Excerpted passage:
....

Eventually, the NBER created a political economy program, which Alberto ran with his usual charm and intelligence. By now political economy is well established in both economics and political science, in no small measure due to the intellectual and personal influence of Alberto Alesina.
As a scholar, Alberto was a force of nature. He had a knack for finding important questions, figuring out how to ask them, and coming up with interesting answers. Whether it was how elections affect monetary policy, or why there is so often divided government in America, or why stabilizations are delayed, or why the welfare state looks so different in Europe and America, or how the plow changed the role of women in society, or dozens of other disparate and intriguing questions, Alberto trained his endless curiosity and boundless energy—and enormous following of younger scholars—on these topics and brought forth fascinating arguments and evidence.
Not everyone agreed with him—I’m quite sure there were times that he didn’t agree with himself—but nobody could ignore the work he and his followers did.
On a personal level, Alberto was a model scholar. He was generous with his time to everyone who approached him. His value as a teacher, mentor, and co-author is made clear by the extraordinary number of former students and collaborators who today dominate the field of political economy in economics. At the many seminars he attended—and often ran—he could be counted upon to have some of the sharpest questions and comments, always presented with respect and good humor.
Alberto’s joy at hearing an interesting question or idea was obvious and infectious. I would occasionally send a graduate student interested in political economy to talk with him, and I could count on getting a happy phone call or email in return, expressing his enthusiasm for the person’s promise as an academic and for the prospect of working together. Alberto was a scholar’s scholar.
Alberto was a warm, kind, and gentle man. He was sincerely concerned for the well-being of his students, collaborators, and friends. He went out of his way to make people feel appreciated and respected, and never wavered in his support for deserving young scholars.

....

Data for review:
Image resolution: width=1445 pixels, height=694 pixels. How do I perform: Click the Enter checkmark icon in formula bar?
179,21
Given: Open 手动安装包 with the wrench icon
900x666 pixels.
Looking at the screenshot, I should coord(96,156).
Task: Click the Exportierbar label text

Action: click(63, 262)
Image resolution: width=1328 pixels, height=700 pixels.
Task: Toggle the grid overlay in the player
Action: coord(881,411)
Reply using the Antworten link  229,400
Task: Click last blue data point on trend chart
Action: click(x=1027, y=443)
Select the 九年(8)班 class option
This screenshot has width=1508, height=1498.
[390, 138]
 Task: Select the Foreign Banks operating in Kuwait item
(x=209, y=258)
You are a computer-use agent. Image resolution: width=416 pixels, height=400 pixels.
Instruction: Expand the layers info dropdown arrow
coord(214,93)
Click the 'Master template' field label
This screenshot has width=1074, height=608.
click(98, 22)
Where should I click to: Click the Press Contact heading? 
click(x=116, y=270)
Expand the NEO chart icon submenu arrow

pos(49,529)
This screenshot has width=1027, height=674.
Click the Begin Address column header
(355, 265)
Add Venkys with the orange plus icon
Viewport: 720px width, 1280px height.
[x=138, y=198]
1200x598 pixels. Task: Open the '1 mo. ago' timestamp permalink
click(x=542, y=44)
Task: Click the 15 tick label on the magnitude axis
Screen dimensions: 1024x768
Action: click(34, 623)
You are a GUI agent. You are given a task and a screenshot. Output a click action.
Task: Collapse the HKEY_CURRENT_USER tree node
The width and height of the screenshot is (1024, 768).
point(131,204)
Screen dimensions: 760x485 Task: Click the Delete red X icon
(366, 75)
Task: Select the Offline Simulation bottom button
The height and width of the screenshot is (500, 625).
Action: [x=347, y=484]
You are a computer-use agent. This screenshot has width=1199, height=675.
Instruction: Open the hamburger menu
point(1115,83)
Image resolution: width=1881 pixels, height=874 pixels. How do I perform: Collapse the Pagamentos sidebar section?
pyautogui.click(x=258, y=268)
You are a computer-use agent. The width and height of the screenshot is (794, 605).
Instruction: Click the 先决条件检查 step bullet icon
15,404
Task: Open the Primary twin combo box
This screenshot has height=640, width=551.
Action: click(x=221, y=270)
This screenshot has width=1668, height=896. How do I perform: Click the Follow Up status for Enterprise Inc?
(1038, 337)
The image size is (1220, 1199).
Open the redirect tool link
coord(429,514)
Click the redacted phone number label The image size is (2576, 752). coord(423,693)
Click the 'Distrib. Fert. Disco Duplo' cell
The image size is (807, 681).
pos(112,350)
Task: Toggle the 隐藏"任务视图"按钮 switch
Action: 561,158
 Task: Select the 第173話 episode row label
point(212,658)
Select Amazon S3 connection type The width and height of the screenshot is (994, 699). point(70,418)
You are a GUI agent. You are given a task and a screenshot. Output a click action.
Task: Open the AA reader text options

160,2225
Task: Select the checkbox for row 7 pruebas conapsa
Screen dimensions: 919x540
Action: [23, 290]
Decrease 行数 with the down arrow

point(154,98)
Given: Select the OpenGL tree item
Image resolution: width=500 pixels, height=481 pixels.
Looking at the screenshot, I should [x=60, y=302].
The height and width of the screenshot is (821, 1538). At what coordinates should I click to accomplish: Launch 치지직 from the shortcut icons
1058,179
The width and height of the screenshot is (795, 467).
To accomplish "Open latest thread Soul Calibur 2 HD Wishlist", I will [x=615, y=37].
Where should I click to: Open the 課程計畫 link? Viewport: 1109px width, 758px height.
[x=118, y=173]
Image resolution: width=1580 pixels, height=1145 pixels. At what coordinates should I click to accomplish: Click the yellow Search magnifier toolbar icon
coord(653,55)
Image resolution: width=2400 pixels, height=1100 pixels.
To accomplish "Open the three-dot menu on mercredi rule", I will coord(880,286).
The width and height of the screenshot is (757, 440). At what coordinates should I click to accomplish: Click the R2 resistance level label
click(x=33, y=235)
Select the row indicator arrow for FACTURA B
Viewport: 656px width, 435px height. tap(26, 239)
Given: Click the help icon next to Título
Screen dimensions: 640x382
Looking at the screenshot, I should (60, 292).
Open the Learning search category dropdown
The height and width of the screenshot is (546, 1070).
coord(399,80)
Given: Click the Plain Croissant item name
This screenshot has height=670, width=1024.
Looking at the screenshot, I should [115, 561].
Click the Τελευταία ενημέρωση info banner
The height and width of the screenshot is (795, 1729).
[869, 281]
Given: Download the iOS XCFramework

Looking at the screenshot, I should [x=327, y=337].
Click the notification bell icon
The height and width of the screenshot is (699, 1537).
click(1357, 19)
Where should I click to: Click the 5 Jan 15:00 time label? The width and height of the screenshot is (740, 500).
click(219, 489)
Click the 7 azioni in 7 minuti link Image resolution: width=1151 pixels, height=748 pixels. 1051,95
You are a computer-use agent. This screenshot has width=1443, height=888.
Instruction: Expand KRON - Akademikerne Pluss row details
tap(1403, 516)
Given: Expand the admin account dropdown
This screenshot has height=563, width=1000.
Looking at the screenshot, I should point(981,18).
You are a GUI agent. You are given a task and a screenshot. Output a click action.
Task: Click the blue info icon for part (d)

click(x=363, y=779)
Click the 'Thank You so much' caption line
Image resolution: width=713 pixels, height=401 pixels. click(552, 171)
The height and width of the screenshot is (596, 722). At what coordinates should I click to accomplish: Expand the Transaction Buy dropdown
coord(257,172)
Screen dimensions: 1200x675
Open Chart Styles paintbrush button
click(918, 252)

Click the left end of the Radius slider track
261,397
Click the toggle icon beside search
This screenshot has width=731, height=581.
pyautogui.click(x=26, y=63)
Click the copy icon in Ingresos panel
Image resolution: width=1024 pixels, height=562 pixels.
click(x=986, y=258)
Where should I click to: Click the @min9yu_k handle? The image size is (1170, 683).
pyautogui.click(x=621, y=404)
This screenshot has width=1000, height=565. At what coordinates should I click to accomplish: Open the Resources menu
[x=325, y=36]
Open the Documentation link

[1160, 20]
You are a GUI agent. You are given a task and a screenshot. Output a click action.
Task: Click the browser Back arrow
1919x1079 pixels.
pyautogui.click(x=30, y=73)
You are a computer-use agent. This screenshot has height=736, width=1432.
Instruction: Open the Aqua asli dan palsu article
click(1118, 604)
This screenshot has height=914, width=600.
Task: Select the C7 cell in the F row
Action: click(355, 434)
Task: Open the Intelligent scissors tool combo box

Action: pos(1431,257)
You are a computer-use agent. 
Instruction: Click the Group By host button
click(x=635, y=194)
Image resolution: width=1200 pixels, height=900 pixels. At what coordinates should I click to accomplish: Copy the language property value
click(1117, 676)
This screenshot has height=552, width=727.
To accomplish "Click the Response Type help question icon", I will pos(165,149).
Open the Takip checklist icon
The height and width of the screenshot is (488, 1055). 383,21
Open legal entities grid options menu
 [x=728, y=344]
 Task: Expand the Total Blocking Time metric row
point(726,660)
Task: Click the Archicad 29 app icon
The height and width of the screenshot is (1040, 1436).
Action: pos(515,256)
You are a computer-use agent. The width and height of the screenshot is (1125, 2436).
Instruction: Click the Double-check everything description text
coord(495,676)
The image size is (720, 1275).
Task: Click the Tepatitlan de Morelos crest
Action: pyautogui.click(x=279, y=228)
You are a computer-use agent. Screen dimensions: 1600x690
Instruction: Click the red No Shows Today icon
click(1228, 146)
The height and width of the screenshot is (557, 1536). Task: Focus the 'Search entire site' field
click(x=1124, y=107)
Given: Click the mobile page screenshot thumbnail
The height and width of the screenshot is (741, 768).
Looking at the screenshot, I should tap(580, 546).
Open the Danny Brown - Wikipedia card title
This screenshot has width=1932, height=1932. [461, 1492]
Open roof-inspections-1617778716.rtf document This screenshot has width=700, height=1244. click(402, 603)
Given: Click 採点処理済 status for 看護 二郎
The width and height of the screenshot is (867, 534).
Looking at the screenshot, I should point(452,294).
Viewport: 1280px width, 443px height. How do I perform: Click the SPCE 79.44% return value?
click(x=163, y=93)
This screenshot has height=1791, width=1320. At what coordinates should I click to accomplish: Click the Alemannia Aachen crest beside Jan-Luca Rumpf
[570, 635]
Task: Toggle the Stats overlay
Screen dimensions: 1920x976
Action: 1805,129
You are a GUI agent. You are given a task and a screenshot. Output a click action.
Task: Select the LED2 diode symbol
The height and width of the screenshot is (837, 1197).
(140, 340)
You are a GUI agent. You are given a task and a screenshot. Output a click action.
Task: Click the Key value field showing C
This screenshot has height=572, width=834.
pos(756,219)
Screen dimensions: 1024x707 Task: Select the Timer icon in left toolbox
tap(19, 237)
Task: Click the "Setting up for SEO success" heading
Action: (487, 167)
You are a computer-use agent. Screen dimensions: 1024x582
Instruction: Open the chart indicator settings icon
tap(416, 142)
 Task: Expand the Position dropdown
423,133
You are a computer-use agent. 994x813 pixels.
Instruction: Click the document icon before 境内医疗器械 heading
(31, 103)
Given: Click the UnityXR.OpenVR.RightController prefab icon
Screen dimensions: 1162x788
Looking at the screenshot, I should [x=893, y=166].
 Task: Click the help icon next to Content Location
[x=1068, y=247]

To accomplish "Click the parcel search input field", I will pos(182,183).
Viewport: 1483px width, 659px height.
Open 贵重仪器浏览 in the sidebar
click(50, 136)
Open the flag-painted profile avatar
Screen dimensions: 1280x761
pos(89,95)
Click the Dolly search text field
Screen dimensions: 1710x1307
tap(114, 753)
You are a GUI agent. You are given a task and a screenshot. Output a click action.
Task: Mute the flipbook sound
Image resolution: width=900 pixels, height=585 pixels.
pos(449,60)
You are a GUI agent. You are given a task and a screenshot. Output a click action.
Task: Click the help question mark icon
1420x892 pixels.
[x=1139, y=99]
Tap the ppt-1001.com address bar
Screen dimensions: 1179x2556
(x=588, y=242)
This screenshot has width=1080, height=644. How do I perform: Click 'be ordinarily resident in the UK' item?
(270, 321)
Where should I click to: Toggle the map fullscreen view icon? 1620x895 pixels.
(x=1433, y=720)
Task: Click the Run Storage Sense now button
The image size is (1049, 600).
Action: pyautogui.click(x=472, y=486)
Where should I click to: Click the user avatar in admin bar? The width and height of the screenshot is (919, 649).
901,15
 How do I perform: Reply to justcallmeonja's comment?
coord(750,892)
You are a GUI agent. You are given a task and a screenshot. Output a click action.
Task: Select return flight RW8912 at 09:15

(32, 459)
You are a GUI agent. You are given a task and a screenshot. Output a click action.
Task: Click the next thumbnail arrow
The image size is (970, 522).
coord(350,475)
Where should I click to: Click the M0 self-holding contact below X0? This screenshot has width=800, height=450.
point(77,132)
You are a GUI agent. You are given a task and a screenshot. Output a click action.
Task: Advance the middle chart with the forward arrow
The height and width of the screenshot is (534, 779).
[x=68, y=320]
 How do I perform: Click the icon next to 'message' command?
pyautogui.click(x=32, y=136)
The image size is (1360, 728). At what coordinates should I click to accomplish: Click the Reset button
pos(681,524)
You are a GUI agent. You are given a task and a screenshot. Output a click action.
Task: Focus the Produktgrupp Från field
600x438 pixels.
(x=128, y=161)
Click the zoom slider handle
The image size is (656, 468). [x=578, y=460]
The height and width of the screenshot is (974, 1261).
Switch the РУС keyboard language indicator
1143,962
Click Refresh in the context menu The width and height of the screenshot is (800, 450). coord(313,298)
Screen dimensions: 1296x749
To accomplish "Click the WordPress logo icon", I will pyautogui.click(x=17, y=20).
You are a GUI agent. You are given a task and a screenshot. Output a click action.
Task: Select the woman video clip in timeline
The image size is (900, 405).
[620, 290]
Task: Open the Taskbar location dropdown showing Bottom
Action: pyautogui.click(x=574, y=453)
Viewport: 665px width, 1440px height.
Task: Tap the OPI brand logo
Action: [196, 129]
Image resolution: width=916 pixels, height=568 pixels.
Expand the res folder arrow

....

Problem: Write the next part of the tribute to Alberto Alesina, starting after its final sentence. None of the material is needed here.

Output of the exercise:
Perhaps what I will remember best and longest about Alberto is his laugh. We kidded each other pretty mercilessly, he for my love of baseball, me for his inability to appreciate that greatest of all games. It usually ended with Alberto throwing back his head and laughing. Sometimes he would punctuate the laugh with an expression I think of as quintessentially his: “Bloody ‘ell.” A completely British, somewhat archaic, phrase, spoken by a brilliant American academic with a thick Italian accent. Only Alberto could make it sound appropriate.
It will be hard to run our joint political economy seminar, or to attend the political economy lunch or the NBER’s Political Economy Program and Summer Institute, with Alberto’s seat empty. Indeed, it is hard to imagine these things going on without Alberto to run them with his usual good humor, warmth, and intelligence. Nonetheless, the best tribute to Alberto’s legacy is that he leaves an abundance of followers capable of picking up where he left us, much too suddenly and much too soon.
Alberto Alesina made an immense mark on political economy, and on economics.
His impact will live on for many, many years, both in his work and in the scores of former students and collaborators who now dominate the field. But as a person, Alberto is irreplaceable. We will all miss him terribly. I miss him already, terribly.
Addio, Alberto. Ci mancherai moltissimo. Mi manchi già.